__Written task__
Convert the items below into a JSON array of strings with one string per line, omitting blank lines and leaving the pictures out.

^^^^^^^^^^^^^^^^

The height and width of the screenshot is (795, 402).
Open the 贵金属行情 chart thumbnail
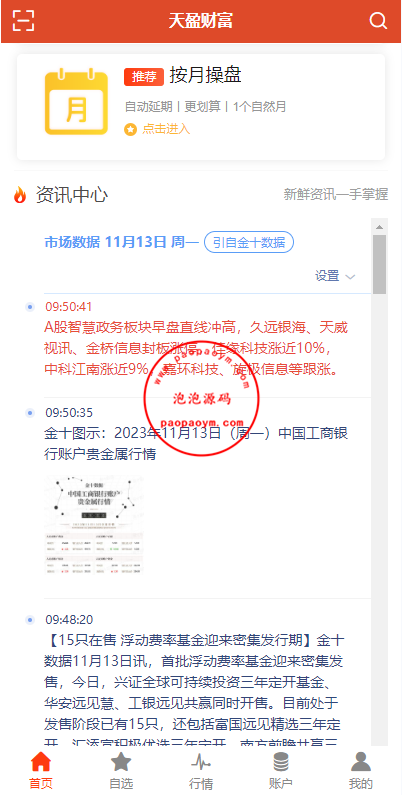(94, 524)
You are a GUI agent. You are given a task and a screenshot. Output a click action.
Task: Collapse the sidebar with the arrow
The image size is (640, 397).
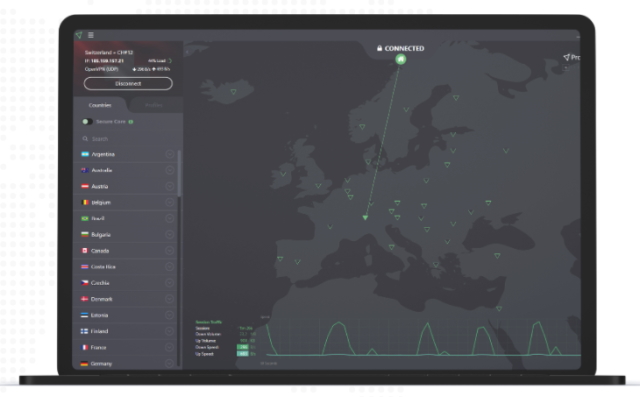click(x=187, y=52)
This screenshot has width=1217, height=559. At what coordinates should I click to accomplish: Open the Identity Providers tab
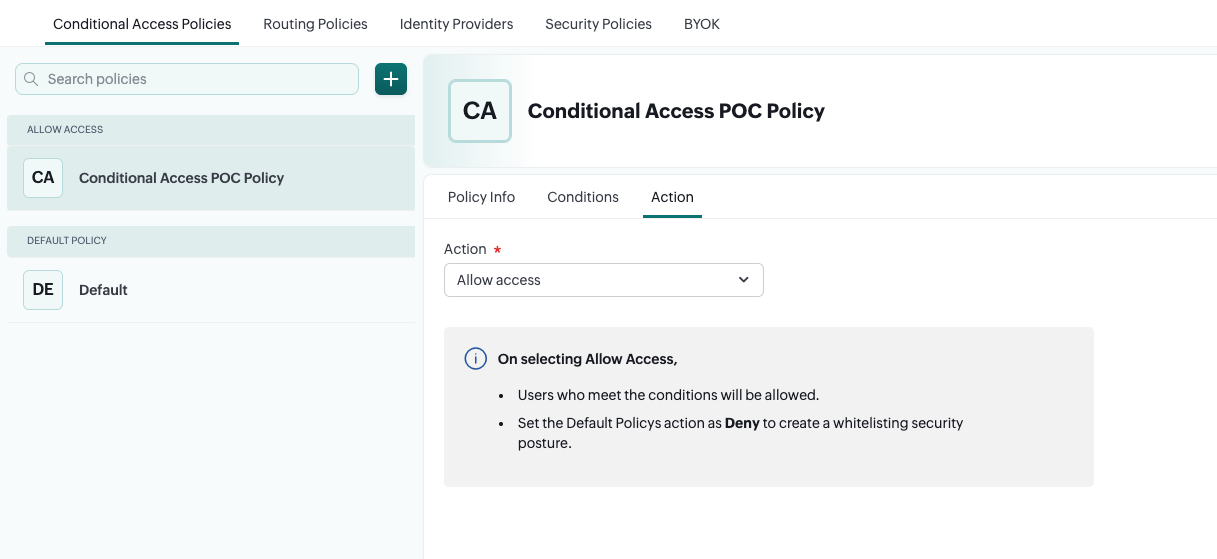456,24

^^^^^^^^^^^^^^^^

__Full output__
[
  "The height and width of the screenshot is (795, 402).",
  "Open the 贵金属行情 chart thumbnail",
  "(94, 524)",
  "You are a GUI agent. You are given a task and a screenshot. Output a click action.",
  "Task: Collapse the sidebar with the arrow",
  "The image size is (640, 397).",
  "click(x=187, y=52)",
  "This screenshot has width=1217, height=559. At what coordinates should I click to accomplish: Open the Identity Providers tab",
  "456,24"
]